++++ Data supplied

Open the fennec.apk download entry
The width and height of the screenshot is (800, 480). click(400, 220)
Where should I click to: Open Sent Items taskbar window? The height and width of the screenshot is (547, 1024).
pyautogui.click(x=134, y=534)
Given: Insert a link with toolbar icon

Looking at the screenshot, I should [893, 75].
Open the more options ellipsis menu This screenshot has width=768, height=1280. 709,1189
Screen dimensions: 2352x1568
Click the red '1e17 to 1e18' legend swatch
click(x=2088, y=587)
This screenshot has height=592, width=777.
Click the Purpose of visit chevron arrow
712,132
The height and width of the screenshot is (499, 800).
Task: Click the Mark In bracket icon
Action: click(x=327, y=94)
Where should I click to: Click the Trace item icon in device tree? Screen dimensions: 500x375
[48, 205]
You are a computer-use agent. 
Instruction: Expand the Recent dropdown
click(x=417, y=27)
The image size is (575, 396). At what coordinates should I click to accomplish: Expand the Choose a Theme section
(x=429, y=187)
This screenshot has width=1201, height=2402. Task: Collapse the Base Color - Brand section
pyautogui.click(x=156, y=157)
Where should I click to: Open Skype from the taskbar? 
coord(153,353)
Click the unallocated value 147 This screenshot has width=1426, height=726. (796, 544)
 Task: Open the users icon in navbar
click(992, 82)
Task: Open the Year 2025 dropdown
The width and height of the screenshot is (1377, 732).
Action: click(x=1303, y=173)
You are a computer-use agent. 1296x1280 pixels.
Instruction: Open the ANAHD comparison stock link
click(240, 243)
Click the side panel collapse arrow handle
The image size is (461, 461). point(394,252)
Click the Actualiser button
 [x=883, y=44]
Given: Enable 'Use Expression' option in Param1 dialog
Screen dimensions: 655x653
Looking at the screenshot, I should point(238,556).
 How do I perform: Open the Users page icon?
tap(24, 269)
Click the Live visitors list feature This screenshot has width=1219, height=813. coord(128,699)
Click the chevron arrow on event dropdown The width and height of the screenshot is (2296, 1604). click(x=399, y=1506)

++++++++

**Set exercise**
Tally the lines of the records above that contain the string "Instruction", and reply with the number alone.

**Finished answer**
2